• DOCUMENT EXTRACT:

One of the greatest lessons that I learned in losing my mother and my brother and a whole host of others that I would spend the rest of my years trying to tell you about these wonderful souls that I have been blessed to know. 

The thing that I have learned in all this loss is gain. I gained perspective, I gained a real sense of here and now. I have always been one to sit in the sun and let the wind blow upon my face, I have always been able to stop and stare, however now it is no longer just sometimes now in every moment and every thing I do, I take the time to take the time. 

These days I do not pray and ask for much after so many days of turmoil suddenly I know that I should just be thanking God for my peace for my life, for what I have. The more that I have gone through the more that I have received gifts that only God could bestow upon me.

I have been able to slow down, to smile at those around me, my passion is now just something that fuels my compassion and not the other way around. I lost my mother here on earth but I hear her in my head telling me to do this and to go that way instead. 

I feel blessed, I am not a child, I am a man, A man with a family that I love dearly, we wake up to the sound of waves, we watch the sunset from our bed. Despite all the turmoil God has provided me with a peace that I only needed to open my eyes to see.

I had my mother for all of my years and there is a child who never did. I loved my brother, and there is somewhere who has never met theirs, so while I have loved and lost. I have gained because the memories remain, how can I complain when someone somewhere has it worse than me because like I said when I look outside I do not see darkness surrounding me.

I have been running, I have been swimming, I have been making love, I have been randomly keeping my kids home so that I can take them out and show them what they mean to me. I have fallen in love with my wife again somehow for the millionth time because over the years we have changed but the core of the woman and man remain and whatever is there it is there and we know what that is, Its called LOVE.

 

We have been going to sleep at four in the morning because we spend all night up together like we just met. I pick up my kids from school and I rejoice because the moment they get back in the car with me I know that I am blessed.

I anticipate my wife coming home in a way that I hope she realizes by the things that I do. I find myself right where I need to be living and operating at the center of me. I am letting my love do the leading and my brain is being used for reading. I am no longer thinking about what I should do, now I am thinking about the fact that I did it.

I have put the love, the faith, the testimony and all that I have been blessed with to use, I have been standing in the light opening my mouth and my soul to those around me, I am slowing down, not to a crawl, I am just no longer powered by fire, now I am powered by the water and the winds, I am a sail boat going where God wants me to go.

[Stored items]
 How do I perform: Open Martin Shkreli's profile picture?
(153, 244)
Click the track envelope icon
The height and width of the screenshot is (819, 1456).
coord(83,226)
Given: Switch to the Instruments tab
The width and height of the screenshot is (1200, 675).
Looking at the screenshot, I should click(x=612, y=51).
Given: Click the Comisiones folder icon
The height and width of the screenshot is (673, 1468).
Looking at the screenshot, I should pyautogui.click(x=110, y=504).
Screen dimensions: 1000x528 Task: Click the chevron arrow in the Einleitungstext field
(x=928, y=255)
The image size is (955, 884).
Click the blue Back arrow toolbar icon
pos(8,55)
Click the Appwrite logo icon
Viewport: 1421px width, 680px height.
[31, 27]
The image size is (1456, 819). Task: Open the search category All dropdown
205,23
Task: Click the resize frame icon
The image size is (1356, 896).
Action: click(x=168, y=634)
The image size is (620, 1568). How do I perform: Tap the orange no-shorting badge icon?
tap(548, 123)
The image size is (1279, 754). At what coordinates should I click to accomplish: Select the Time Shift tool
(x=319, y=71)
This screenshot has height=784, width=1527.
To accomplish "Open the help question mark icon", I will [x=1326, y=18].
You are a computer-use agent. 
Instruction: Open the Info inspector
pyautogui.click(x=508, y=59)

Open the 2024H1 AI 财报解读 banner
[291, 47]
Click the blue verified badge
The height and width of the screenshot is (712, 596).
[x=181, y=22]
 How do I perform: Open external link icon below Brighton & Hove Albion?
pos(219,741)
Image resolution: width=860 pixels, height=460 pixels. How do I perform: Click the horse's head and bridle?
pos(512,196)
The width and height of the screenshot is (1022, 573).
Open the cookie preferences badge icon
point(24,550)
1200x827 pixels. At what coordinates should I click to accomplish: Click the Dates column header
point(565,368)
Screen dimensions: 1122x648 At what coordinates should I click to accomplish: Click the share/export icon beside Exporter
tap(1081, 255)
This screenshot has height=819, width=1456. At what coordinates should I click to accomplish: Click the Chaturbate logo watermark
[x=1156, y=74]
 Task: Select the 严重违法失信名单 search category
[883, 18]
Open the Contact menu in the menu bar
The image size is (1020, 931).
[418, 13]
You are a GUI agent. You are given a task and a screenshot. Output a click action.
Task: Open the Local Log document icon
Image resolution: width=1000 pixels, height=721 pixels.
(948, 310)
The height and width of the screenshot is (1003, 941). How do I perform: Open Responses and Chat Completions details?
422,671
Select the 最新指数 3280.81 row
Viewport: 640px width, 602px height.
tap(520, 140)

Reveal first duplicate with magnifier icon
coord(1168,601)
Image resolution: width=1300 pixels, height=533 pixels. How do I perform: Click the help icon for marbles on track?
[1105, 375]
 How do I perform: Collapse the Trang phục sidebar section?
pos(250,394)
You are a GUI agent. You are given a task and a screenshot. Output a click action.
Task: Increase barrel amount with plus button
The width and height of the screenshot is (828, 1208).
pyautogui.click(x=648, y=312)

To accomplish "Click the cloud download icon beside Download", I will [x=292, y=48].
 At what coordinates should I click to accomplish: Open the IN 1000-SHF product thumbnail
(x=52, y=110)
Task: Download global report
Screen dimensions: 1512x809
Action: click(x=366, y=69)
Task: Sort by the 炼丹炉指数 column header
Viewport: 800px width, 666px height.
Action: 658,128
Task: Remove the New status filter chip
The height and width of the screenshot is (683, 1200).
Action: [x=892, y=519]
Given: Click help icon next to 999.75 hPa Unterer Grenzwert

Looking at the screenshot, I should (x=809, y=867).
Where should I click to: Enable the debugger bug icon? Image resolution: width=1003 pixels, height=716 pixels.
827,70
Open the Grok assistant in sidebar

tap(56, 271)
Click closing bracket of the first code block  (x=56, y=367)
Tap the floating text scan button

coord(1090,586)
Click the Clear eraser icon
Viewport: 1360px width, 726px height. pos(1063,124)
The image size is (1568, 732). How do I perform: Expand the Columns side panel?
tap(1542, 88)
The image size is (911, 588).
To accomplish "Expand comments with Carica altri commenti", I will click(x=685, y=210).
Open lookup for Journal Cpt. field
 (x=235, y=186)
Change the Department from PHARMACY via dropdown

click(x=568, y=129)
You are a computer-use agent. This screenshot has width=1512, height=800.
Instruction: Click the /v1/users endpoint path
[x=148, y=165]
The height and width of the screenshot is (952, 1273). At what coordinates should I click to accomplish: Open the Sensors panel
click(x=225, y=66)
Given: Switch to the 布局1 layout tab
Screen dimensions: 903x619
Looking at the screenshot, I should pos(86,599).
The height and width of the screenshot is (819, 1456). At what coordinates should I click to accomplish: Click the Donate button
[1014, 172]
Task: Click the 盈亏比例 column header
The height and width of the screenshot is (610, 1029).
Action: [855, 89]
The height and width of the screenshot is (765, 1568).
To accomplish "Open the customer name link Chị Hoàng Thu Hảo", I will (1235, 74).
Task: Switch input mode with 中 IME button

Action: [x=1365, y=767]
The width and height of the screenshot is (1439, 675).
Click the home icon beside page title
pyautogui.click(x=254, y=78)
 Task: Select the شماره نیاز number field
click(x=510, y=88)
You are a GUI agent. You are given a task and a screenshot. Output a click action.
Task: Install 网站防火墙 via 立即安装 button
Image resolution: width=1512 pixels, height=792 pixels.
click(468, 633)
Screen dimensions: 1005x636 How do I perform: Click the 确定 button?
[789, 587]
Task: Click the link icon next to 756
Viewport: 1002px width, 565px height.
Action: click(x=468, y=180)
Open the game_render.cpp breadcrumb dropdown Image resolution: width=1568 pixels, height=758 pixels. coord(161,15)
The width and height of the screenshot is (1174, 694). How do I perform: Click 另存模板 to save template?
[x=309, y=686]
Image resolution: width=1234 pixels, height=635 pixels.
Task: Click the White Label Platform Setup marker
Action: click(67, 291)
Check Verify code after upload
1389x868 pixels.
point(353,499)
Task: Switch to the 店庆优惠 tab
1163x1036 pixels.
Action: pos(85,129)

• EXERCISE SET:
a. Return the passage of the reflection on loss from "These days I" up to and including "eyes to see.", copied word for word.
b. List every activity named in the sentence of the reflection on loss that begins "I have been running".

• RESPONSES TO THE TASKS:
a.
These days I do not pray and ask for much after so many days of turmoil suddenly I know that I should just be thanking God for my peace for my life, for what I have. The more that I have gone through the more that I have received gifts that only God could bestow upon me.

I have been able to slow down, to smile at those around me, my passion is now just something that fuels my compassion and not the other way around. I lost my mother here on earth but I hear her in my head telling me to do this and to go that way instead. 

I feel blessed, I am not a child, I am a man, A man with a family that I love dearly, we wake up to the sound of waves, we watch the sunset from our bed. Despite all the turmoil God has provided me with a peace that I only needed to open my eyes to see.

b.
- running
- swimming
- making love
- randomly keeping my kids home so that I can take them out and show them what they mean to me